Dans le second, Kramer contre Kramer, on traite finalement des mêmes sujets que dans Annie Hall, qui sont des thèmes liés au boom économique. Les femmes s’émancipent, travaillent et veulent s’accomplir. C’est pour cela que Joanna Kramer quitte son mari, qui la traite comme une vulgaire torcheuse de mômes. Et que Annie Hall se barre en Californie pour enregistrer un disque, laissant Woody Allen, le vilain jaloux, à New York. Si Kramer contre Kramer est un vrai drame et non une comédie comme Annie Hall, ce n’est pas pour autant que Robert Benton s’est fendu d’une tragédie familiale. Non. L’histoire avance en rebondissant sur des événements durs – le divorce, la bataille pour la garde de l’enfant, la perte d’un job – mais avec une douceur et une justesse qui sont celles de la vraie vie.

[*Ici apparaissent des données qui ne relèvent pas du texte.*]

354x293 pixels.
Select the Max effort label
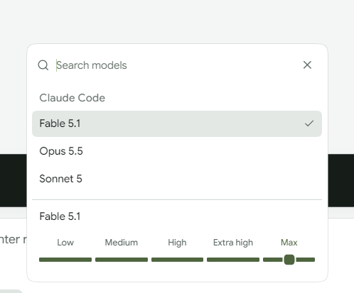pos(289,243)
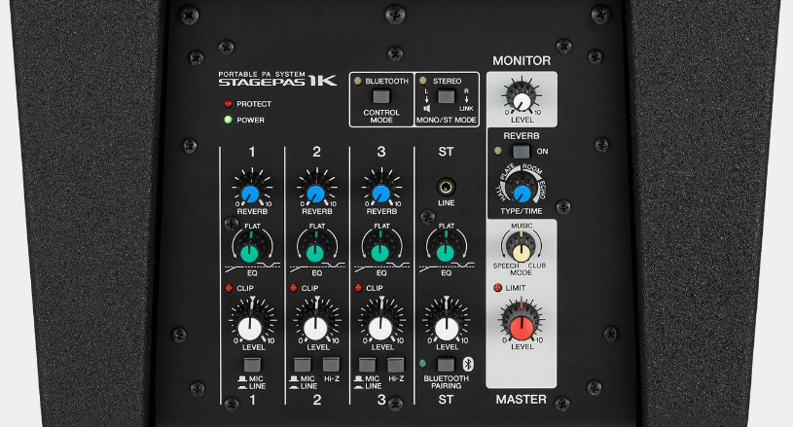Toggle channel 1 MIC/LINE switch
Image resolution: width=793 pixels, height=427 pixels.
[250, 365]
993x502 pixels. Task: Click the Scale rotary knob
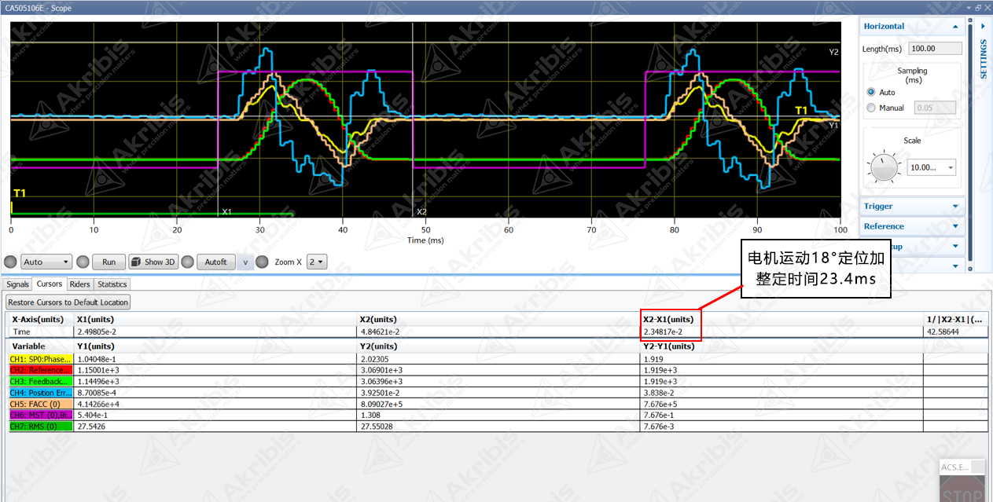pyautogui.click(x=884, y=167)
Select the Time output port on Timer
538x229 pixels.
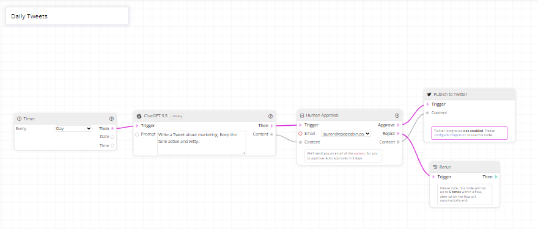112,146
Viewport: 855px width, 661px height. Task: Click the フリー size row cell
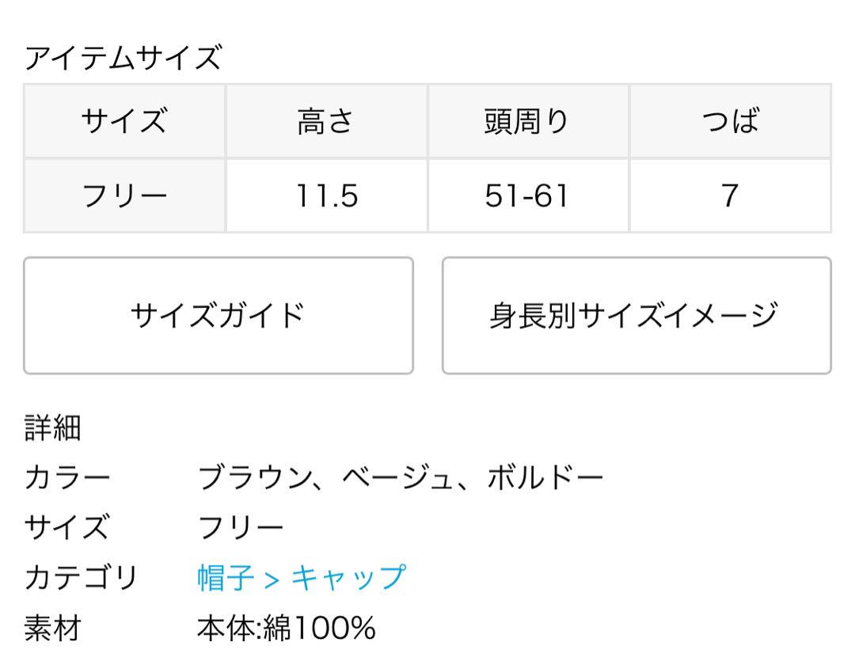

Un bon scénariste écrit évidemment de bons personnages truffés de paradoxes. C’est le cas chez Allen et Benton. Annie Hall (incarnée par Diane Keaton) est primesautière, intello, un peu gauche et s’habille comme un homme. Une trouvaille qui fera les riches heures de la mode « masculin-féminin ». Voilà un personnage de femme parfaitement exquis et sans trace de clichés. Ted Kramer (incarné par Dustin Hoffmann) est immature et légèrement macho sur les bords, mais pense qu’il est un winner absolu et un père parfait. La scène du pain perdu est une des meilleures scènes de caractérisation de personnage qui ait été écrite pour le cinéma. Dustin Hoffmann se lance dans la préparation d’un petit déjeuner pour son fils, alors que sa femme l’a quitté. Dans cette plantade totale, on ne voit plus qu’un homme désespéré et désemparé qui voit tout son système de pensée habituel ébranlé. Pas mal pour un French toast, non?

Alors, les Ricains, quand est-ce que vous vous remettez à nous faire des films comme ça? Sans prétention et pourtant si professionnels, et si réussis?

Et vous chers lecteurs, y a-t-il un film américain de cette période qui vous ait marqué? Je parierai que oui.